■ What you are asked to do:
Arrange the stretch of the items from the line containing "Where should I" through the end of the items as a Markdown table with the columns Row and Line, one line per row. Skip blank lines and leave the pictures out.

— START OF Recorded data —

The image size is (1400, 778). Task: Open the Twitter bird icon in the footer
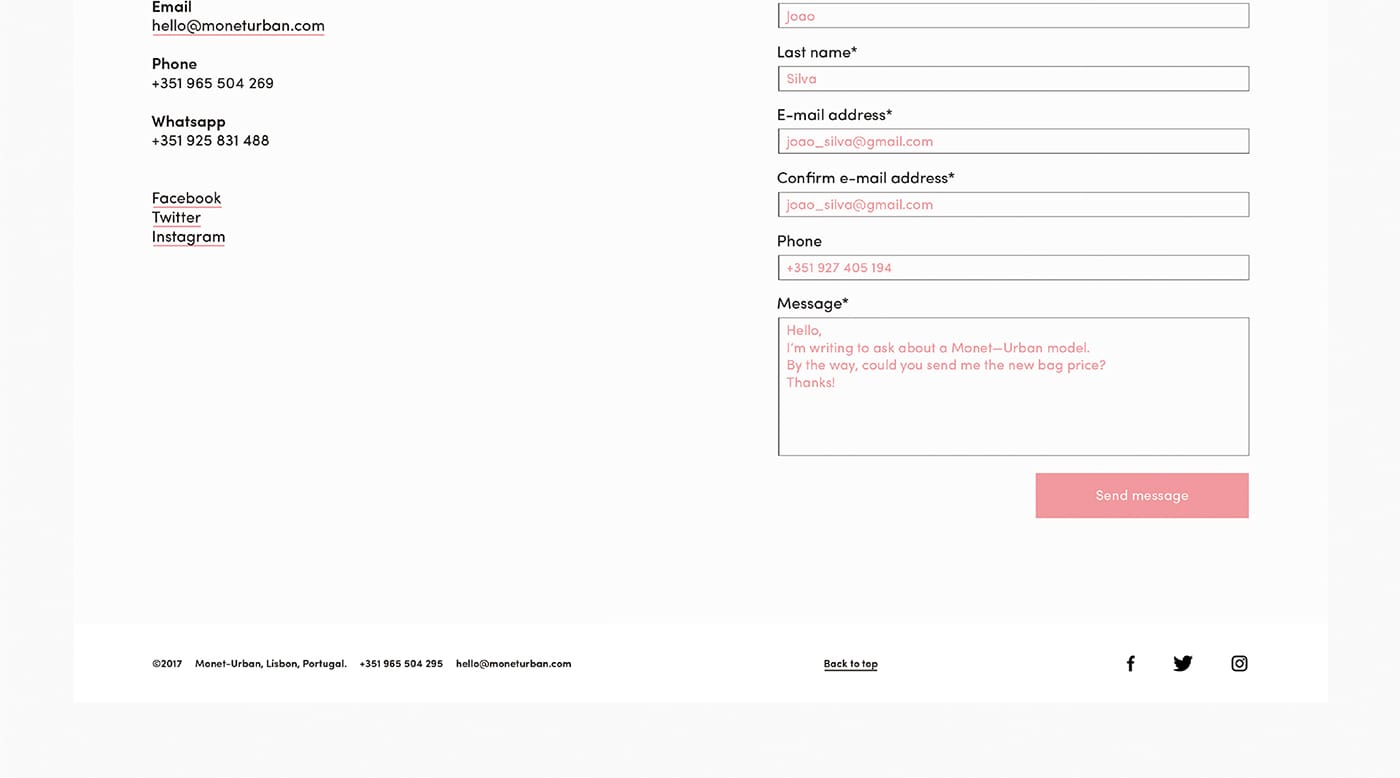pyautogui.click(x=1182, y=663)

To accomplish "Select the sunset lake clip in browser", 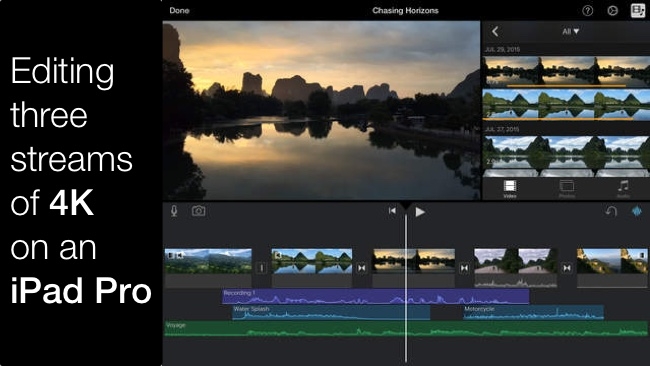I will 566,72.
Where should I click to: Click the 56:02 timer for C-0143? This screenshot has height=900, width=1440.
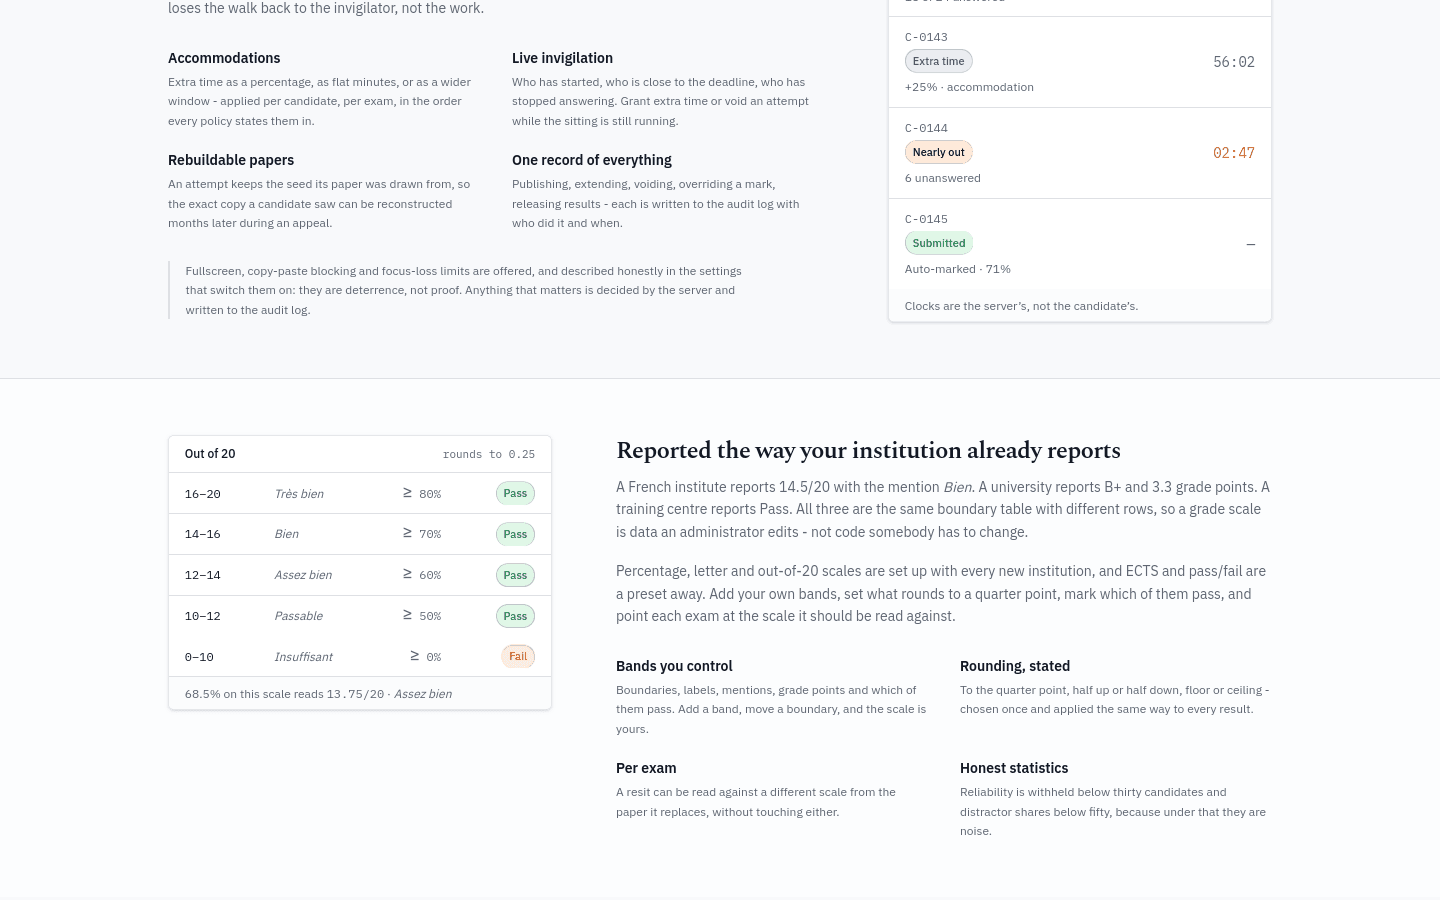click(1233, 62)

— END OF Recorded data —

■ Written answer:
| Row | Line |
|---|---|
| 1 | Where should I click to: Click the 56:02 timer for C-0143? This screenshot has height=900, width=1440. |
| 2 | click(1233, 62) |